Data section:
□ □ □ □ □ □ □

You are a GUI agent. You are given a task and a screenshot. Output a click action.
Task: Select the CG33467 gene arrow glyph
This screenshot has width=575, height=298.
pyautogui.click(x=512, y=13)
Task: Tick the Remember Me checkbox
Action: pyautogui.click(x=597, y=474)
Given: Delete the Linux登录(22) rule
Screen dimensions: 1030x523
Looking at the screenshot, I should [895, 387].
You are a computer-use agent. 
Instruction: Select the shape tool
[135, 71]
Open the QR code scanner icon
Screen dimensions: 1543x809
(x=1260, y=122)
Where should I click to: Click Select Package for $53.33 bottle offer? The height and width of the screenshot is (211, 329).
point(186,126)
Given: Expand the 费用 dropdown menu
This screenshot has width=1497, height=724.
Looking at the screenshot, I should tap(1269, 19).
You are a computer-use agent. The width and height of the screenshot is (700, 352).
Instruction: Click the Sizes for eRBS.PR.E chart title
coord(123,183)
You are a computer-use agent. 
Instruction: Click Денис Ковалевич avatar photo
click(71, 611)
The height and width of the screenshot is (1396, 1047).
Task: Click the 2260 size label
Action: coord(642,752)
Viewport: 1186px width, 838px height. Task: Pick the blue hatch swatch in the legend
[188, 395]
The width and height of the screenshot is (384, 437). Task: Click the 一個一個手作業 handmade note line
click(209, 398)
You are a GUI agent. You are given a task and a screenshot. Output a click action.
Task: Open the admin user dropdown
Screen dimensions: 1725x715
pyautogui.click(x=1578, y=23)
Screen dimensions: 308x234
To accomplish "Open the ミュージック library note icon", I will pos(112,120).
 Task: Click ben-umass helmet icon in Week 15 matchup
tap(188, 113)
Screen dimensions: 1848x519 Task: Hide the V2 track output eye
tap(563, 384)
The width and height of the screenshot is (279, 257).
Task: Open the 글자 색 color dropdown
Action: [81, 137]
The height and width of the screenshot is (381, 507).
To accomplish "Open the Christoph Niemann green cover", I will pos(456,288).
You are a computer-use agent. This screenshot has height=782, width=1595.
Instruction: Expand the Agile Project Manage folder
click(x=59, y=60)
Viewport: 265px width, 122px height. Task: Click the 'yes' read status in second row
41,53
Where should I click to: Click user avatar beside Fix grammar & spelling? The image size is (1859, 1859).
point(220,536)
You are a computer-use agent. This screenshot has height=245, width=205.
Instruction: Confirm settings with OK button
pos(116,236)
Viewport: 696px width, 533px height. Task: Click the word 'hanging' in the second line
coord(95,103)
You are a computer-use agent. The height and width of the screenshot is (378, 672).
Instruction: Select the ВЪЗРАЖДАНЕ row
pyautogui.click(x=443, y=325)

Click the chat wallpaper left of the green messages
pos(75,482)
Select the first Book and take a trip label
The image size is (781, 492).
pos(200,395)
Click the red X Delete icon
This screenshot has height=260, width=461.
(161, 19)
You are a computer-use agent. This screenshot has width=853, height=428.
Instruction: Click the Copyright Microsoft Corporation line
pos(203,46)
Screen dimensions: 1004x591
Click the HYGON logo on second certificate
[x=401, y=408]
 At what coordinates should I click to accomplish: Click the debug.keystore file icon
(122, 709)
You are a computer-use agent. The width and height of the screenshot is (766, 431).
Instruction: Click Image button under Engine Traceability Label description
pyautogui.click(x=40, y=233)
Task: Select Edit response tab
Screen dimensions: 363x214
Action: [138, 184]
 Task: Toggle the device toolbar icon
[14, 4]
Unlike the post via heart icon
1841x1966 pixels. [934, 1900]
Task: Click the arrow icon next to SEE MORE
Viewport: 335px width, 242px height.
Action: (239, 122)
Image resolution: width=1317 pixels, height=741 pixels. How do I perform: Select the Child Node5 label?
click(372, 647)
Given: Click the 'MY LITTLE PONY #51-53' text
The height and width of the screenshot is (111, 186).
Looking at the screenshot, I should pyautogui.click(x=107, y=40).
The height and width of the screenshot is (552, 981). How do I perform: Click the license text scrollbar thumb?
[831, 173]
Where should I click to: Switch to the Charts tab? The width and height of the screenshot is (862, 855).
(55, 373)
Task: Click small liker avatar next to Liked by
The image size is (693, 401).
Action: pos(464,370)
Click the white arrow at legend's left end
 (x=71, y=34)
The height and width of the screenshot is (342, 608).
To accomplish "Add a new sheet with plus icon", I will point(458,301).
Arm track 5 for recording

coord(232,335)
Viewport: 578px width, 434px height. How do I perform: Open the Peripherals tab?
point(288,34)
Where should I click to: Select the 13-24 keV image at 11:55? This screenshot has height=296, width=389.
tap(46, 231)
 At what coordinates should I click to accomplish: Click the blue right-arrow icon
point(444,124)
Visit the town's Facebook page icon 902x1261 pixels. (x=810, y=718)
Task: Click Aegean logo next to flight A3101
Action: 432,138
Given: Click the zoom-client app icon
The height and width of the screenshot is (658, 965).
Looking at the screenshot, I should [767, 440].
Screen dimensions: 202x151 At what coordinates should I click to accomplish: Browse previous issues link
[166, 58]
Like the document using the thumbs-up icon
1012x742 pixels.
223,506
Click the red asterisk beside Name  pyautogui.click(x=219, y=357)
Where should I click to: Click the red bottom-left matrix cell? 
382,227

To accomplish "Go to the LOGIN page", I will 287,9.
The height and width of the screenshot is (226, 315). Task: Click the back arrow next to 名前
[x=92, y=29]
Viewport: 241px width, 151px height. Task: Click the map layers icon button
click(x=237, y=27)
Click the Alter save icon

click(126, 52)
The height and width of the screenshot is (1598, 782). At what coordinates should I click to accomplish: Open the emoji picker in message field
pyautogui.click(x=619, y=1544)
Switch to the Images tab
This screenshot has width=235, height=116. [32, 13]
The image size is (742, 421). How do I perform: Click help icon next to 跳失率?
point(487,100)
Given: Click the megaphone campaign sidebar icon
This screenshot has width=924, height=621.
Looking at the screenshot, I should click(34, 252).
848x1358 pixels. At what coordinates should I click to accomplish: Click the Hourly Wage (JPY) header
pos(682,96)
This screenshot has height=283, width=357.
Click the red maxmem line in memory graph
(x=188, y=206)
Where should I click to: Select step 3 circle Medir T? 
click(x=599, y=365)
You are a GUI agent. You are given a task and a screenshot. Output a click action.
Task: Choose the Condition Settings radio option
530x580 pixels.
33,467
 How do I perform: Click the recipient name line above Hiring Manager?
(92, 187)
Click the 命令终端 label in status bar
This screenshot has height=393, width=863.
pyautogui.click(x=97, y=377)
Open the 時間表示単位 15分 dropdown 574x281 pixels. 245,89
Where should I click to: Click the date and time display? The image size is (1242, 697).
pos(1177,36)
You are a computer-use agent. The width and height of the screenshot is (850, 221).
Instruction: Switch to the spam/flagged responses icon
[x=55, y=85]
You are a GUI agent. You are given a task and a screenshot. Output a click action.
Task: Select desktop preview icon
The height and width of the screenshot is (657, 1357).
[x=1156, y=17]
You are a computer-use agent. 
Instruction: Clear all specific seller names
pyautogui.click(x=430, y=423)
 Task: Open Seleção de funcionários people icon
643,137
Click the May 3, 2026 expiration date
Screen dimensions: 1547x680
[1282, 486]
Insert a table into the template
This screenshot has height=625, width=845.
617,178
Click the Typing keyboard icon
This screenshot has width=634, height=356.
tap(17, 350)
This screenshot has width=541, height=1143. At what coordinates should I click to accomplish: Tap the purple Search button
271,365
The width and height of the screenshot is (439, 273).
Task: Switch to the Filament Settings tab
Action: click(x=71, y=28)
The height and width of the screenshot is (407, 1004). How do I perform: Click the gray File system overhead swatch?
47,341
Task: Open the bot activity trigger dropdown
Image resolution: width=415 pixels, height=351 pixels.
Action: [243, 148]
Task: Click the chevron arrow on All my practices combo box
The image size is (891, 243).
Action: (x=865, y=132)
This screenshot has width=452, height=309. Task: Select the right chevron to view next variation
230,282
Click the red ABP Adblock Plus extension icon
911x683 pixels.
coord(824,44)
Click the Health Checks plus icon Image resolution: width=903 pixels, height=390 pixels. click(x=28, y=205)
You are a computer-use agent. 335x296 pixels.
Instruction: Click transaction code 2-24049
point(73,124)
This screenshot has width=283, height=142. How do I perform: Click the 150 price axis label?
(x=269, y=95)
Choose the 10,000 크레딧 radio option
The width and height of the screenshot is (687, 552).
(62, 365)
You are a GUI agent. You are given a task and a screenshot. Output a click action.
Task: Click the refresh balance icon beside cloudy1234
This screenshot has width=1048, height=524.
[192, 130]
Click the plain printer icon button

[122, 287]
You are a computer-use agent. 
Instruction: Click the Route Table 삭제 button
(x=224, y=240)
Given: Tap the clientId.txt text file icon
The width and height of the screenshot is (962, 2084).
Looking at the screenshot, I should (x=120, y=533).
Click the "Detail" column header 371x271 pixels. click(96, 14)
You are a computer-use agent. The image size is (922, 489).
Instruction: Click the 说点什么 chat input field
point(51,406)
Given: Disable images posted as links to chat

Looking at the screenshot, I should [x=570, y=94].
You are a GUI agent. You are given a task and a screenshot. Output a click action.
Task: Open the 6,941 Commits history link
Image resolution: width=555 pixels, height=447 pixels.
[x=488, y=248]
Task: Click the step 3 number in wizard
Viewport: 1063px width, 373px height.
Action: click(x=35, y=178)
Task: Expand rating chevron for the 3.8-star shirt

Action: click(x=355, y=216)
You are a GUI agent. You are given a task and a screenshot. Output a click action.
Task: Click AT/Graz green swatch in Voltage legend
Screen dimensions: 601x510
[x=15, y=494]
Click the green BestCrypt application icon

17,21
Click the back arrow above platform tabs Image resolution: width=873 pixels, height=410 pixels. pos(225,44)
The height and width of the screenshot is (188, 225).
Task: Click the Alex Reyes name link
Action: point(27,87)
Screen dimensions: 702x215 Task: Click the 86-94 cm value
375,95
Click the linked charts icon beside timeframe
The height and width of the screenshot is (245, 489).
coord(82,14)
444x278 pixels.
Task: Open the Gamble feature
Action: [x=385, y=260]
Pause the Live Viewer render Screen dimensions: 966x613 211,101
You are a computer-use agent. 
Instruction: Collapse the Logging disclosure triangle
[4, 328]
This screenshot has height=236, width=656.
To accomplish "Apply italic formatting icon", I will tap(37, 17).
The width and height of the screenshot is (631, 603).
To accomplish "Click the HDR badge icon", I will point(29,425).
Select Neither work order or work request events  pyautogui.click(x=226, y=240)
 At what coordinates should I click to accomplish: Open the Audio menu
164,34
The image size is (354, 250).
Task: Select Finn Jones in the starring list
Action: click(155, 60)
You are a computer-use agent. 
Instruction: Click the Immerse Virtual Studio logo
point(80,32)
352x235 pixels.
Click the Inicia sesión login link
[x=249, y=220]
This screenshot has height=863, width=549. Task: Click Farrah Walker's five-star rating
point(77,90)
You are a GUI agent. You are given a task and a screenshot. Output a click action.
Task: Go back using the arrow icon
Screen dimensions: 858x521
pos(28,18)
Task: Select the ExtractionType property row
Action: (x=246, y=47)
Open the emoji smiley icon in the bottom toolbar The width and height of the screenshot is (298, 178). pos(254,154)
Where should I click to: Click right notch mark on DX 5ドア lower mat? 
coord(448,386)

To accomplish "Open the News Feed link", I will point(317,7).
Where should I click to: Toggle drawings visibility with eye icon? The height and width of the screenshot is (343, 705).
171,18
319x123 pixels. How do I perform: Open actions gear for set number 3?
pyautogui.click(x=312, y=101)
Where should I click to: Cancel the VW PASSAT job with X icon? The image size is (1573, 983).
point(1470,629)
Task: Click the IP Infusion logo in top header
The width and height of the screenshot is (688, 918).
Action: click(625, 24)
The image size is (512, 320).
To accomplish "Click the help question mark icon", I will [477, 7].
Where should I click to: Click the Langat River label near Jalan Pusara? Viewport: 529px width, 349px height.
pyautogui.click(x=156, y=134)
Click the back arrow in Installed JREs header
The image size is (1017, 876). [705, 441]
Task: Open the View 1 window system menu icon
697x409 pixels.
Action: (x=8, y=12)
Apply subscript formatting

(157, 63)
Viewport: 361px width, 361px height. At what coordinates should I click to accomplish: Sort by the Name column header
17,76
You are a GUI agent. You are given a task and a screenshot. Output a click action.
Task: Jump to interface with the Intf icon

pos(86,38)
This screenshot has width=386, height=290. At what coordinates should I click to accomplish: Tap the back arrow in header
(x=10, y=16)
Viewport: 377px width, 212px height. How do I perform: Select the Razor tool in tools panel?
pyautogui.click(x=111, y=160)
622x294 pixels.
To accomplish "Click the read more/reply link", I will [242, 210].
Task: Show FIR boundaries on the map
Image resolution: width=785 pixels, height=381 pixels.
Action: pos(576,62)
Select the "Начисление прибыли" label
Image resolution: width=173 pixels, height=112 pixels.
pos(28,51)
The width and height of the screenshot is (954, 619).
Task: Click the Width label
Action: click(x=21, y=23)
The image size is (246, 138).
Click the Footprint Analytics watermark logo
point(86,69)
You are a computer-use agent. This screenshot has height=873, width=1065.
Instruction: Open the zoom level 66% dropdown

□ □ □ □ □ □ □

What you have to do:
Look in the material above for the line with "Instruction: Switch to" and the line with "Insert a table into the template", and transcribe exactly those lines and all lines between them, nothing more.

Output of the exercise:
Instruction: Switch to the spam/flagged responses icon
[x=55, y=85]
You are a GUI agent. You are given a task and a screenshot. Output a click action.
Task: Select desktop preview icon
The height and width of the screenshot is (657, 1357).
[x=1156, y=17]
You are a computer-use agent. 
Instruction: Clear all specific seller names
pyautogui.click(x=430, y=423)
 Task: Open Seleção de funcionários people icon
643,137
Click the May 3, 2026 expiration date
Screen dimensions: 1547x680
[1282, 486]
Insert a table into the template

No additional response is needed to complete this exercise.